►

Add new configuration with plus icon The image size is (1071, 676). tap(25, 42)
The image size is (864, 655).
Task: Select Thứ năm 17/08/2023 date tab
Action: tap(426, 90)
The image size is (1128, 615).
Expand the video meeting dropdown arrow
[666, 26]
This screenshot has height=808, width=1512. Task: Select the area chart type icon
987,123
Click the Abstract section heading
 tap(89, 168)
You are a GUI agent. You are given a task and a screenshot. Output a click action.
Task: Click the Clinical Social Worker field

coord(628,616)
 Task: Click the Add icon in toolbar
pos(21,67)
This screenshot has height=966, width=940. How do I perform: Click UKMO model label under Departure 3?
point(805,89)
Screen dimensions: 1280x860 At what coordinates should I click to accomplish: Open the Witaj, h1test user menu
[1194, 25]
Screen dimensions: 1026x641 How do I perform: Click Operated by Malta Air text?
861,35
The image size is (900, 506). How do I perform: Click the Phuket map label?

◄

WHAT NEEDS TO BE DONE: Each record shown above is to be given again exactly.

WRITTEN ANSWER:
Add new configuration with plus icon The image size is (1071, 676). tap(25, 42)
The image size is (864, 655).
Task: Select Thứ năm 17/08/2023 date tab
Action: tap(426, 90)
The image size is (1128, 615).
Expand the video meeting dropdown arrow
[666, 26]
This screenshot has height=808, width=1512. Task: Select the area chart type icon
987,123
Click the Abstract section heading
 tap(89, 168)
You are a GUI agent. You are given a task and a screenshot. Output a click action.
Task: Click the Clinical Social Worker field

coord(628,616)
 Task: Click the Add icon in toolbar
pos(21,67)
This screenshot has height=966, width=940. How do I perform: Click UKMO model label under Departure 3?
point(805,89)
Screen dimensions: 1280x860 At what coordinates should I click to accomplish: Open the Witaj, h1test user menu
[1194, 25]
Screen dimensions: 1026x641 How do I perform: Click Operated by Malta Air text?
861,35
The image size is (900, 506). How do I perform: Click the Phuket map label?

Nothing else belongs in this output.